Bagaimanapun juga, dengan kehadiran “titik perubahan” dalam kehidupan kita, bukan saja kita mulai melihat jalan kita dengan jelas; kehendak kita juga didorong untuk mengambil jalan itu. Seperti yang ditulis oleh Santo Josemaria: “Jika engkau bertanya bagaimana panggilan ilahi itu dirasakan, bagaimana seseorang menjadi sadar akan panggilan itu, dapat saya katakan bahwa itu adalah pandangan baru akan hidup. Yang sepertinya ada terang baru yang menyala dalam diri kita, suatu dorongan yang misterius.”[11] Panggilan adalah cahaya dan dorongan. Cahaya dalam akal budi kita, yang diterangi oleh iman, untuk “membaca” hidup kita; dorongan dalam hati kita, dikobarkan oleh cinta kasih Allah, untuk ingin mengikuti undangan Tuhan, walaupun mungkin dengan “seruan penderitaan” yang sering kali menandai keprihatinan Allah. Oleh sebab itu, setiap orang seharusnya meminta bukan hanya “cahaya untuk melihat jalannya melainkan juga kekuatan untuk ingin menyatukan diri mereka dengan kehendak ilahi.”[12]
Bantuan bimbingan rohani
Tidak kita ketahui apakah Nikodemus meminta nasihat dari murid-murid yang lain, sebelum atau sesudah pergi bertemu dengan Yesus. Mungkin Yusuf dari Arimatea yang menyemangati dia untuk mengikuti Yesus secara terbuka, tanpa takut pada orang Farisi yang lain. Jika demikian dialah yang membawanya untuk akhirnya bertemu dengan Yesus. Inilah hal yang bersangkutan dengan penyertaan atau bimbingan rohani: dapat bertumpu pada nasihat seseorang yang berjalan dengan kita; seseorang yang berusaha hidup dengan harmonis dengan Tuhan, yang mengetahui kita dengan baik dan yang mencintai kita.

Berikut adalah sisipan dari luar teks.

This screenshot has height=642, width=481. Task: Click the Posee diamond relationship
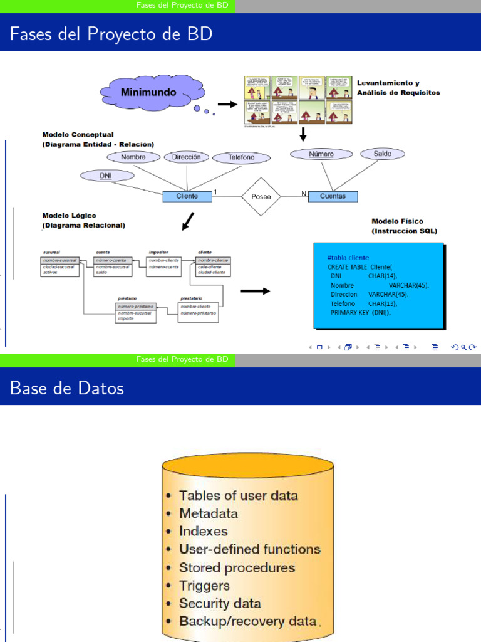(x=261, y=196)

Memang benar bahwa panggilan selalu adalah sesuatu antara Tuhan dan saya. Tidak ada orang yang dapat melihat panggilan bagi saya. Tidak ada orang yang dapat memutuskan untuk saya. Tuhan berbicara dengan saya, mengundang saya, dan memberikan kebebasan bagi saya untuk menjawab, dan rahmat-Nya untuk mengikuti jalan itu. Namun, dalam proses melihat dan memutuskan, adalah suatu bantuan yang besar jika dapat mengandalkan seorang pemandu yang ahli—salah satu alasannya, untuk memastikan bahwa saya mempunyai kwalitas yang diperlukan untuk melakukan perjalanan ini, dan untuk memastikan ketulusan dalam keputusan saya untuk memberikan diri kepada Tuhan. Lebih lagi, seperti yang diajarkan oleh Katekismus seorang pembimbing rohani yang baik dapat menjadi guru doa[13]: seseorang yang membantu kita membaca dan menafsirkan dalam doa kerinduan hati dan kejadian-kejadian dalam hidup kita. Dengan demikian kita dapat dibantu untuk menjelaskan panggilan kita. Singkatnya, seseorang yang mungkin dapat mengatakan pada kita pada suatu hari, seperti Santo Yohanes mengatakan kepada Santo Petrus, ketika dia mengenali Sosok yang berbicara dengan mereka dari pantai: “Itu Tuhan!” (Yoh 21:7).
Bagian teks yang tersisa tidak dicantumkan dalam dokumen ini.